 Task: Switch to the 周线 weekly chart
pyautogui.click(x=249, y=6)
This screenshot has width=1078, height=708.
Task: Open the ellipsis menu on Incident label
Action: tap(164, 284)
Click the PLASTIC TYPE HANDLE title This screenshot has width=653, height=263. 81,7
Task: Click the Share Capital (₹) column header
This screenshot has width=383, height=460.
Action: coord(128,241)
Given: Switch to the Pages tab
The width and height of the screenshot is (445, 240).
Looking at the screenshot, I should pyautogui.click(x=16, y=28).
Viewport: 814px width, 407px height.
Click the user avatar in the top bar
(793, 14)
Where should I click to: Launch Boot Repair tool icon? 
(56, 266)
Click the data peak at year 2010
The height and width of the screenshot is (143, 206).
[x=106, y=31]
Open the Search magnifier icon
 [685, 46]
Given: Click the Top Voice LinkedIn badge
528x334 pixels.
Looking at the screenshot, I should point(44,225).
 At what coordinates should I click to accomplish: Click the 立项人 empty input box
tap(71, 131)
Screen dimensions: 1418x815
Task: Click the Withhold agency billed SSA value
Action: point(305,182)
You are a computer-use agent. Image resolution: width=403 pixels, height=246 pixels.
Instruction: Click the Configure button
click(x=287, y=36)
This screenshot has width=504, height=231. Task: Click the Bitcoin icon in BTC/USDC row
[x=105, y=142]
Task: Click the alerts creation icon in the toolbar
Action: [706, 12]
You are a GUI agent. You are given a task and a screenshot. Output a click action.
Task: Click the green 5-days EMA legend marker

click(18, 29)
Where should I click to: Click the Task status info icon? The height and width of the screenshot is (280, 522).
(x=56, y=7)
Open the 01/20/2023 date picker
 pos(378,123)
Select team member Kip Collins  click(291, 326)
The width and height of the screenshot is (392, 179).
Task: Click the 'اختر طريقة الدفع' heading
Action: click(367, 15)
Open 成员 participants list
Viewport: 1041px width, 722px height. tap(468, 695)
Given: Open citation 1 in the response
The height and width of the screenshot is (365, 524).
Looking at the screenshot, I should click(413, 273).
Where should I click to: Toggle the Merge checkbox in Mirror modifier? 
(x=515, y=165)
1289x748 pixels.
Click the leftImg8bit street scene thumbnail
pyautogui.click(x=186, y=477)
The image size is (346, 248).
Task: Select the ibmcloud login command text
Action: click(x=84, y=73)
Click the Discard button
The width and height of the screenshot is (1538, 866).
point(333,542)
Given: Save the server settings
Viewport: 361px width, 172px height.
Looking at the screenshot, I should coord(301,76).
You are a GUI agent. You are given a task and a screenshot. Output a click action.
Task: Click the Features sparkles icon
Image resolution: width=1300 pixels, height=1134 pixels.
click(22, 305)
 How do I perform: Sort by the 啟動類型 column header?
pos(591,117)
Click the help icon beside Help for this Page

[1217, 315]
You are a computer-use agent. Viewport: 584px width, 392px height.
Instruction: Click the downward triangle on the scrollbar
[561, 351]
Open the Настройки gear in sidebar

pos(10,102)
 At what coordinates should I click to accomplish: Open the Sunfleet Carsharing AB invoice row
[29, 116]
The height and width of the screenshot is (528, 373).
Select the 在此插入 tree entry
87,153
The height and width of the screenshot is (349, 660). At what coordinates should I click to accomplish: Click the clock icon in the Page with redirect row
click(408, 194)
○ ○ ○ ○
## WORK ORDER
Please transcribe the entire listing exactly as given.

## RESPONSE AREA
 Task: Switch to the 周线 weekly chart
pyautogui.click(x=249, y=6)
This screenshot has width=1078, height=708.
Task: Open the ellipsis menu on Incident label
Action: tap(164, 284)
Click the PLASTIC TYPE HANDLE title This screenshot has width=653, height=263. 81,7
Task: Click the Share Capital (₹) column header
This screenshot has width=383, height=460.
Action: coord(128,241)
Given: Switch to the Pages tab
The width and height of the screenshot is (445, 240).
Looking at the screenshot, I should pyautogui.click(x=16, y=28).
Viewport: 814px width, 407px height.
Click the user avatar in the top bar
(793, 14)
Where should I click to: Launch Boot Repair tool icon? 
(56, 266)
Click the data peak at year 2010
The height and width of the screenshot is (143, 206).
[x=106, y=31]
Open the Search magnifier icon
 [685, 46]
Given: Click the Top Voice LinkedIn badge
528x334 pixels.
Looking at the screenshot, I should point(44,225).
 At what coordinates should I click to accomplish: Click the 立项人 empty input box
tap(71, 131)
Screen dimensions: 1418x815
Task: Click the Withhold agency billed SSA value
Action: point(305,182)
You are a computer-use agent. Image resolution: width=403 pixels, height=246 pixels.
Instruction: Click the Configure button
click(x=287, y=36)
This screenshot has width=504, height=231. Task: Click the Bitcoin icon in BTC/USDC row
[x=105, y=142]
Task: Click the alerts creation icon in the toolbar
Action: [706, 12]
You are a GUI agent. You are given a task and a screenshot. Output a click action.
Task: Click the green 5-days EMA legend marker

click(18, 29)
Where should I click to: Click the Task status info icon? The height and width of the screenshot is (280, 522).
(x=56, y=7)
Open the 01/20/2023 date picker
 pos(378,123)
Select team member Kip Collins  click(291, 326)
The width and height of the screenshot is (392, 179).
Task: Click the 'اختر طريقة الدفع' heading
Action: click(367, 15)
Open 成员 participants list
Viewport: 1041px width, 722px height. tap(468, 695)
Given: Open citation 1 in the response
The height and width of the screenshot is (365, 524).
Looking at the screenshot, I should click(413, 273).
Where should I click to: Toggle the Merge checkbox in Mirror modifier? 
(x=515, y=165)
1289x748 pixels.
Click the leftImg8bit street scene thumbnail
pyautogui.click(x=186, y=477)
The image size is (346, 248).
Task: Select the ibmcloud login command text
Action: click(x=84, y=73)
Click the Discard button
The width and height of the screenshot is (1538, 866).
point(333,542)
Given: Save the server settings
Viewport: 361px width, 172px height.
Looking at the screenshot, I should coord(301,76).
You are a GUI agent. You are given a task and a screenshot. Output a click action.
Task: Click the Features sparkles icon
Image resolution: width=1300 pixels, height=1134 pixels.
click(22, 305)
 How do I perform: Sort by the 啟動類型 column header?
pos(591,117)
Click the help icon beside Help for this Page

[1217, 315]
You are a computer-use agent. Viewport: 584px width, 392px height.
Instruction: Click the downward triangle on the scrollbar
[561, 351]
Open the Настройки gear in sidebar

pos(10,102)
 At what coordinates should I click to accomplish: Open the Sunfleet Carsharing AB invoice row
[29, 116]
The height and width of the screenshot is (528, 373).
Select the 在此插入 tree entry
87,153
The height and width of the screenshot is (349, 660). At what coordinates should I click to accomplish: Click the clock icon in the Page with redirect row
click(408, 194)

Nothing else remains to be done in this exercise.